## TEKS YANG DIBERIKAN
Sepeninggal ‘Umar bin ‘Abdul Aziz –rahimahullaahu ta’ala-, kekuasaan Bani Umayyah berada di bawah khalifah Yazid bin ‘Abdul Malik –rahimahullaahu ta’ala- (720- 724 M). Namun sayang, penguasa yang satu ini terlalu gandrung kepada kemewahan dan kurang memperhatikan kehidupan rakyat. Masyarakat yang sebelumnya hidup dalam ketenteraman dan kedamaian, pada zamannya berubah menjadi kacau. Dengan latar belakang dan kepentingan etnis politis, masyarakat menyatakan konfrontasi terhadap pemerintahan Yazid bin ‘Abdul Malik. Kerusuhan terus berlanjut hingga masa pemerintahan Khalifah berikutnya, Hisyam bin ‘Abdul Malik –rahimahullaahu ta’ala- (724-743 M). Bahkan di zaman Hisyam ini muncul satu kekuatan baru yang menjadi tantangan berat bagi pemerintahan Bani Umayyah. Kekuatan itu berasal dari kalangan Bani Hasyim yang didukung oleh golongan mawali dan merupakan ancaman yang sangat serius. Dalam perkembangan berikutnya kekuatan baru ini, mampu menggulingkan dinasti Umawiyah dan menggantikannya dengan dinasti baru, Bani Abbas.
Sepeninggal Hisyam bin ‘Abdul Malik –rahimahullaahu ta’ala-, khalifah-khalifah Bani Umayyah yang tampil bukan hanya lemah tetapi juga bermoral buruk. Hal ini makin memperkuat golongan oposisi. Akhirnya, pada tahun 750 M, Daulah Umayyah digulingkan Bani Abbas yang bersekutu dengan Abu Muslim al-Khurasani. Marwan II bin Muhammad al-Himar –rahimahullaahu ta’ala-, khalifah terakhir Bani Umayyah, melarikan diri ke Mesir, ditangkap dan dibunuh di sana.
Faktor-Faktor Kemunduran Bani Umayyah
Ada beberapa faktor yang menyebabkan dinasti Bani Umayyah lemah dan membawanya kepada kehancuran. Faktor-faktor tersebut antara lain:
  1. Sistem pergantian khalifah melalui garis keturunan adalah sesuatu yang baru (bid’ah) bagi tradisi Islam yang lebih menekankan aspek senioritas. Pengaturannya tidak jelas, sehingga menyebabkan terjadinya persaingan yang tidak sehat di kalangan anggota keluarga istana.

## DAFTAR TUGAS
**1.** Salin kata demi kata bagian teks tentang kemunduran Bani Umayyah, mulai dari "Sepeninggal Hisyam bin" dan terus sampai "anggota keluarga istana.".
**2.** Laporkan setiap baris entri yang memuat kata "marker".

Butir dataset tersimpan
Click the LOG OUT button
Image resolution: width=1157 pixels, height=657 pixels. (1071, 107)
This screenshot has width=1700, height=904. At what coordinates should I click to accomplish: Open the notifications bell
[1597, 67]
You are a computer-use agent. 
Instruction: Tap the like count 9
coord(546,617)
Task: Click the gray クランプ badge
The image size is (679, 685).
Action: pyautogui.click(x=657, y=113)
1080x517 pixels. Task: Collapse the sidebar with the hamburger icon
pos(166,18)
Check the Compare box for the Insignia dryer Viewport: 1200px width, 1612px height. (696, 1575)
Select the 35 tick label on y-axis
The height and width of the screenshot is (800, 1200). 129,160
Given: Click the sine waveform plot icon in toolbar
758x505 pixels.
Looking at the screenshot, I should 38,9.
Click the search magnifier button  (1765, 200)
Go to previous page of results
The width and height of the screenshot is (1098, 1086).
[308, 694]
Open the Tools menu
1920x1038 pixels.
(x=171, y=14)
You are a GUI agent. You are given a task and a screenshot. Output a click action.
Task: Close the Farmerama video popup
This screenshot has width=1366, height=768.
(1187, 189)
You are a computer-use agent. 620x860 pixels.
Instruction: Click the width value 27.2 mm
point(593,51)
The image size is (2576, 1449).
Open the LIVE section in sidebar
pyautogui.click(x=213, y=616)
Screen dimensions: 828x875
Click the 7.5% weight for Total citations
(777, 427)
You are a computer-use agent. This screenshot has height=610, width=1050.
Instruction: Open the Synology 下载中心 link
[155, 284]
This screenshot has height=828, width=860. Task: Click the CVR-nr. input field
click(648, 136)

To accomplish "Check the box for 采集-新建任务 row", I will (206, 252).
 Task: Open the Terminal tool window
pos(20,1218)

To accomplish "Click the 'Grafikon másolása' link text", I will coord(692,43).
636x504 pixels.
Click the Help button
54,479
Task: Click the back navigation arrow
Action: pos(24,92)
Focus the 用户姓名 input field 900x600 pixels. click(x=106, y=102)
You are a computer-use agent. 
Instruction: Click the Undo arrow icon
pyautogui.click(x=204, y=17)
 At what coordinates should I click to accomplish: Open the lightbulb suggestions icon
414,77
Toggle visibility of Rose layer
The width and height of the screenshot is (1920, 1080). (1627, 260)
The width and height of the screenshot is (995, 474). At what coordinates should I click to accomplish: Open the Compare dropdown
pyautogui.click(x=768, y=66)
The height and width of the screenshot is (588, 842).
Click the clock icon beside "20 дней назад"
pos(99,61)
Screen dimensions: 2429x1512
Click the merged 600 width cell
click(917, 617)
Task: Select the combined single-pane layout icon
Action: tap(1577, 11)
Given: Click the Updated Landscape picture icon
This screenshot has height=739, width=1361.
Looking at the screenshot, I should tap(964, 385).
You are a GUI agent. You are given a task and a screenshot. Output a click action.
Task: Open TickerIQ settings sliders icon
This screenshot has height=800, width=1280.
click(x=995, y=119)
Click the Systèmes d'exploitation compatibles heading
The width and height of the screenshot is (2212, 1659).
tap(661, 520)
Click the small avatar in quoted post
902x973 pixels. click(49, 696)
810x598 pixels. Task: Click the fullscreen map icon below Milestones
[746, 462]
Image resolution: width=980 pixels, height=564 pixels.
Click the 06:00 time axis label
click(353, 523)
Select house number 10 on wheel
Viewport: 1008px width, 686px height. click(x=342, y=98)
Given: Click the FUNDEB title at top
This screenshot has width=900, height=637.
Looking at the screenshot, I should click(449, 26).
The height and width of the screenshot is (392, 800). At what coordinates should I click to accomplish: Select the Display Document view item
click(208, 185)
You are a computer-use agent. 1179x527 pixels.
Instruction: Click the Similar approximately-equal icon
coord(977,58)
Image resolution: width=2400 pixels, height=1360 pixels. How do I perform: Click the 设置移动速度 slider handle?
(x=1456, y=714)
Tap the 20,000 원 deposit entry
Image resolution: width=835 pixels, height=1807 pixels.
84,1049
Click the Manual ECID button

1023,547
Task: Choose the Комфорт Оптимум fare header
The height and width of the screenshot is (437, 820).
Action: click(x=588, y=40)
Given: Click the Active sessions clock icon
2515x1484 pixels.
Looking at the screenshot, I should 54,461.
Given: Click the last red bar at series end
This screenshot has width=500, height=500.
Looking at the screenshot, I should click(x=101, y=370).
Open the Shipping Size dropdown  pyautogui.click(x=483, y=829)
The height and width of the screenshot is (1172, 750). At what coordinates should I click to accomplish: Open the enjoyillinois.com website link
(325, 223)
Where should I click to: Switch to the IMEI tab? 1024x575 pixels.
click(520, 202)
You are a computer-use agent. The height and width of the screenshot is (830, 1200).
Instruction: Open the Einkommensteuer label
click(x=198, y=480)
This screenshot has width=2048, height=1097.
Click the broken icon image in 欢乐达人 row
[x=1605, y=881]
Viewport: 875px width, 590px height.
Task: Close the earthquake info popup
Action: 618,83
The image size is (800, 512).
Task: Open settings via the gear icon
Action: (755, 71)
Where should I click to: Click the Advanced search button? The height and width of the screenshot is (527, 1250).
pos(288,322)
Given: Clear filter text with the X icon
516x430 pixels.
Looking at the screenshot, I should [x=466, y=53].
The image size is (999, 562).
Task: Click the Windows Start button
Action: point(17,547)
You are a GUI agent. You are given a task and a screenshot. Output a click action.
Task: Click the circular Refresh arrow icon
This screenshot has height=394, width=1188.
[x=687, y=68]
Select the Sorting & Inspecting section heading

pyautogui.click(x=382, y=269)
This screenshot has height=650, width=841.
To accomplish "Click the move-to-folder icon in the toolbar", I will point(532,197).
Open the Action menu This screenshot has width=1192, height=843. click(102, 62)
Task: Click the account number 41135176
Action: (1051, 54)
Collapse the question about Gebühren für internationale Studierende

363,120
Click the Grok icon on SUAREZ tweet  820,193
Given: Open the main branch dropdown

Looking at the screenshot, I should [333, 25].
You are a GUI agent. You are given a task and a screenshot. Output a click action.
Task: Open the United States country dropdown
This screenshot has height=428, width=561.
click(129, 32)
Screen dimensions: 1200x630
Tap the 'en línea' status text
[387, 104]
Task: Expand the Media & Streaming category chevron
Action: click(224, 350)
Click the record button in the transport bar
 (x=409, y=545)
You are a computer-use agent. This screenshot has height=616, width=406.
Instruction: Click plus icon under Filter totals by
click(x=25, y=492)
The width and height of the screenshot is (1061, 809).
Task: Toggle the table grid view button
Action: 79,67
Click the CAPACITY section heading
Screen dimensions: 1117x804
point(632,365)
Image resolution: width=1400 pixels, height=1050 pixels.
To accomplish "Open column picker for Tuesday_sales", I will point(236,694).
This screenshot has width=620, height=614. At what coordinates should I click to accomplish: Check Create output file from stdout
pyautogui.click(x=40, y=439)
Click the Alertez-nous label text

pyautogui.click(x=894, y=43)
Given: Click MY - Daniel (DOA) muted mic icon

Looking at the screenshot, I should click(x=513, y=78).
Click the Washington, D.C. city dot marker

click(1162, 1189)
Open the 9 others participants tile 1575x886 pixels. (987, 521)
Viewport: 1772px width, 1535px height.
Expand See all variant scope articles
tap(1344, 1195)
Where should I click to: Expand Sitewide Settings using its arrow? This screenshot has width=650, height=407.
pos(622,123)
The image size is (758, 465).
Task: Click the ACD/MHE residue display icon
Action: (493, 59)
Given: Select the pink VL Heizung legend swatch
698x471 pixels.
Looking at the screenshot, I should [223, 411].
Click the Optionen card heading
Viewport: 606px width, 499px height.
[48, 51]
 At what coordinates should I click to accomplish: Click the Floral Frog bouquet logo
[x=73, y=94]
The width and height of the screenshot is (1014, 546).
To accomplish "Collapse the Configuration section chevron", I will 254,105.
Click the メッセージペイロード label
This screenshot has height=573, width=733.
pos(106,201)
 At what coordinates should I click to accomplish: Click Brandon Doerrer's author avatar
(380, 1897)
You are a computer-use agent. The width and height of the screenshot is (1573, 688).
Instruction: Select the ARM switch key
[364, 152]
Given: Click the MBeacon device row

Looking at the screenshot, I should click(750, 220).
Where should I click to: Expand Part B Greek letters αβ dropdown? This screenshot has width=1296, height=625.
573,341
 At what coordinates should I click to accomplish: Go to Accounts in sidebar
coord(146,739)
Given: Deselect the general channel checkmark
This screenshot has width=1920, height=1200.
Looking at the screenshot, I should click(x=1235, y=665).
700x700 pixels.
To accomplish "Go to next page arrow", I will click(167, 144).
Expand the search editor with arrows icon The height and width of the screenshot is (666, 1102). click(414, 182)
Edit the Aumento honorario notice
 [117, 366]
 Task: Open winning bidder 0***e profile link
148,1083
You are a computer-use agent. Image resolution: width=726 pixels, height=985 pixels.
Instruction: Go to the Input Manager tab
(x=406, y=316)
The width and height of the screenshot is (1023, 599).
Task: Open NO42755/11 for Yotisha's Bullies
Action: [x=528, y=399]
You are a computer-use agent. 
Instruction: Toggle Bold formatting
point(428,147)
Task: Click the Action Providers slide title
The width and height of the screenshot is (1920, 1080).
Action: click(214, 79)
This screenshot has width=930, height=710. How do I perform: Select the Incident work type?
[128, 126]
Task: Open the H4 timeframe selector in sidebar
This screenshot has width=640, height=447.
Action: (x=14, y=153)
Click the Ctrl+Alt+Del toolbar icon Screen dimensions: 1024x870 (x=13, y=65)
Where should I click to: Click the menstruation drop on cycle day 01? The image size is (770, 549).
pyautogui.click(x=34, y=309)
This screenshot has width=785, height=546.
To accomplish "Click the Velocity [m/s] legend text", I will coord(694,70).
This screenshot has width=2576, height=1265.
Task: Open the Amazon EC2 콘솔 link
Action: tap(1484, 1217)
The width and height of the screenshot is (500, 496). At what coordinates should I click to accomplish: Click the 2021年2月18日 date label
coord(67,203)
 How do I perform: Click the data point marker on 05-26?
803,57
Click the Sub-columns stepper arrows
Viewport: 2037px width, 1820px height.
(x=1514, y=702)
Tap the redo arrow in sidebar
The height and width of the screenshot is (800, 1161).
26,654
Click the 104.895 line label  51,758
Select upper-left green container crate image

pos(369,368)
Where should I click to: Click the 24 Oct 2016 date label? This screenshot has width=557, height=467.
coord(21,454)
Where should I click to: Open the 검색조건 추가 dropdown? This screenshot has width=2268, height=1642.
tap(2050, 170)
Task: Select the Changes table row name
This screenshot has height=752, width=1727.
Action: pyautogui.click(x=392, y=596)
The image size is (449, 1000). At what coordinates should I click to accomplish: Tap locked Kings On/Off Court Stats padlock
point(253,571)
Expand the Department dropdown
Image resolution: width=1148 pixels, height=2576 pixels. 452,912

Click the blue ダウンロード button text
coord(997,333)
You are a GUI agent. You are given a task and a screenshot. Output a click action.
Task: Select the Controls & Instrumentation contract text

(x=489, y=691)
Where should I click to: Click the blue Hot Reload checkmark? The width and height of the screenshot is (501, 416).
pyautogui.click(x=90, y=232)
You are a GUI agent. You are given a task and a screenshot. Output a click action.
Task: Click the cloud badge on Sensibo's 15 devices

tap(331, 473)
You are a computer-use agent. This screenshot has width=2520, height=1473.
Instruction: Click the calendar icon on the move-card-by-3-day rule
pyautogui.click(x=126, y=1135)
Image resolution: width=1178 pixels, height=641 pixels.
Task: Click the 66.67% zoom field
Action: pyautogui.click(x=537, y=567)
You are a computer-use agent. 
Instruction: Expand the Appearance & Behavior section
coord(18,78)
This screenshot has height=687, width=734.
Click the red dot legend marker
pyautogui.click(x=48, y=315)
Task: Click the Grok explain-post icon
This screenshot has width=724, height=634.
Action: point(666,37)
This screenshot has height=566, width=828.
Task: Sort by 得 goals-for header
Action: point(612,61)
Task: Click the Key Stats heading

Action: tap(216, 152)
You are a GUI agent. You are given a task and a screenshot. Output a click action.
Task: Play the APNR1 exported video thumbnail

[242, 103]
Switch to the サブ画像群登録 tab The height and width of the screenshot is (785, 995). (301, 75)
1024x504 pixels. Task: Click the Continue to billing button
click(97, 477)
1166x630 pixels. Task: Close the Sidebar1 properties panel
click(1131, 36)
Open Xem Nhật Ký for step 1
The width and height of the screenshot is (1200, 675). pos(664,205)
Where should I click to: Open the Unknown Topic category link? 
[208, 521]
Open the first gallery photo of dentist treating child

## DAFTAR JAWABAN
**1.**
Sepeninggal Hisyam bin ‘Abdul Malik –rahimahullaahu ta’ala-, khalifah-khalifah Bani Umayyah yang tampil bukan hanya lemah tetapi juga bermoral buruk. Hal ini makin memperkuat golongan oposisi. Akhirnya, pada tahun 750 M, Daulah Umayyah digulingkan Bani Abbas yang bersekutu dengan Abu Muslim al-Khurasani. Marwan II bin Muhammad al-Himar –rahimahullaahu ta’ala-, khalifah terakhir Bani Umayyah, melarikan diri ke Mesir, ditangkap dan dibunuh di sana.
Faktor-Faktor Kemunduran Bani Umayyah
Ada beberapa faktor yang menyebabkan dinasti Bani Umayyah lemah dan membawanya kepada kehancuran. Faktor-faktor tersebut antara lain:
  1. Sistem pergantian khalifah melalui garis keturunan adalah sesuatu yang baru (bid’ah) bagi tradisi Islam yang lebih menekankan aspek senioritas. Pengaturannya tidak jelas, sehingga menyebabkan terjadinya persaingan yang tidak sehat di kalangan anggota keluarga istana.

**2.**
Click the Washington, D.C. city dot marker
 How do I perform: Click the data point marker on 05-26?
Click the red dot legend marker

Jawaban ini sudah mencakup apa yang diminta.